Alice does not know that the strictly necessary option, although excluding third-party tracking and marketing, includes all alternatives that are strictly essential to all services offered by the booking site, including – the lower price inter-city ticket that requires GPS tracking, the discounted price for kids that requires age disclosure, discount for army and state officials who must check other installed mobile applications, as well as the train pass app to see if the ticket is part of a booklet, etc.

Analogously to various studies notably (Liu et al. 2016), we believe that software technology should assist Alice in automatically selecting the options that, on the one hand, are needed for what she wants to do and, on the other hand, are compliant with her moral preferences (Fig. 3).

Fig. 3
figure 3

Flowchart for the motivating example

In this work, we show that it is possible to protect users by first understanding their privacy profiles, which can be automatically identified by considering a small set of general and domain-independent questions that are shown to be enough to reflect the user’s moral attitude. Thus, our approach is to categorize personal privacy profiles from an ethical perspective (Autili et al. 2019). Profiles can then be used to automate app and web settings, leveraging recommender systems like in this paper or other technologies.

3 Existing studies and the current research gap

Table 1 Privacy categories according to different taxonomies (listed in chronological order)

Table 1 gives a summary of the most notable taxonomies of privacy categories. Starting from the question: “How important is privacy to you?” from left to right of the table, an increasing level of privacy concerns is shown. Westin (Westin 2003) proposed the first categorization of user profiles with three levels, i.e., Unconcerned, Pragmatists, and Fundamentalist. Since then, there have been other studies that follow up and develop this initial taxonomy. In particular, Dupree et al. (2016) expanded it proposing five categories: Marginally concerned, Amateurs, Technicians, Lazy Experts, and Moral right. Schairer et al. (2019) came up with even more, i.e., six categories, where the answer Little is split into Nothing to hide, and Something to hide; and Quite is made of Trade-off, and Personal Resp. Recently, Sanchez et al. (2020) proposed a more compact categorization, where users are grouped into four categories, Privacy concerns, Unconcerned, Fence-Sitter, and Advanced Users.

**ACTIVITY 1**: Reproduce, word for word, the stretch of the privacy profiles excerpt from "Analogously to various" through "preferences (Fig. 3).".
**ACTIVITY 2**: In the privacy profiles excerpt, what three levels did Westin's first categorization of user profiles use?
**ACTIVITY 3**: Using the privacy profiles excerpt, explain in one to three sentences why a small set of questions is enough to identify a user's privacy profile.

**STUDY MATERIAL**:
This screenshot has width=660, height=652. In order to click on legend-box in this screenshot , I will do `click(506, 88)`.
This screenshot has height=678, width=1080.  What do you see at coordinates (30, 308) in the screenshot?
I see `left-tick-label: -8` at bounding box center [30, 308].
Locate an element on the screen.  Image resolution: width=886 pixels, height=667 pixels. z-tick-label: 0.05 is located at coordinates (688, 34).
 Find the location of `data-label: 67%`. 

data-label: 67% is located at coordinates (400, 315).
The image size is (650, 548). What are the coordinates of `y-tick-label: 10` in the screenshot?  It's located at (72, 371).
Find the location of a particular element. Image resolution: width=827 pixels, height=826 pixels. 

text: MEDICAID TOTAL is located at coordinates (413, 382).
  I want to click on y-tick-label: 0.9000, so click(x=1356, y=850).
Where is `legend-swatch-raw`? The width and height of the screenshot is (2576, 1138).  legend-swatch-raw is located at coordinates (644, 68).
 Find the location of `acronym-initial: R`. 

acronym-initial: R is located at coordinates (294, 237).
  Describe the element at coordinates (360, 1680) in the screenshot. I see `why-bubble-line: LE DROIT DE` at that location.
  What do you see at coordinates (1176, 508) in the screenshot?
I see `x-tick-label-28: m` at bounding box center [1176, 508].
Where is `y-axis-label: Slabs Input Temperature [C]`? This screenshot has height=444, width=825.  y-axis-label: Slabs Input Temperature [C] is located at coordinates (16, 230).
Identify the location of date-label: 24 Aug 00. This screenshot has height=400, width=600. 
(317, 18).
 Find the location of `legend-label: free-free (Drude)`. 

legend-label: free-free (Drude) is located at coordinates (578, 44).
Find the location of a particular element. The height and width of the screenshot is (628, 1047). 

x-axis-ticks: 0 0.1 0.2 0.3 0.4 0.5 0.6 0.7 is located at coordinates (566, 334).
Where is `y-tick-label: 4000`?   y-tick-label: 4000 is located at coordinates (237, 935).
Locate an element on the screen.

**ANSWER BOX 1**:
Analogously to various studies notably (Liu et al. 2016), we believe that software technology should assist Alice in automatically selecting the options that, on the one hand, are needed for what she wants to do and, on the other hand, are compliant with her moral preferences (Fig. 3).

**ANSWER BOX 2**: Unconcerned, Pragmatists, and Fundamentalist.

**ANSWER BOX 3**: The questions are general and domain-independent, and they are shown to be enough to reflect the user's moral attitude. That is why the profile can be identified automatically from them.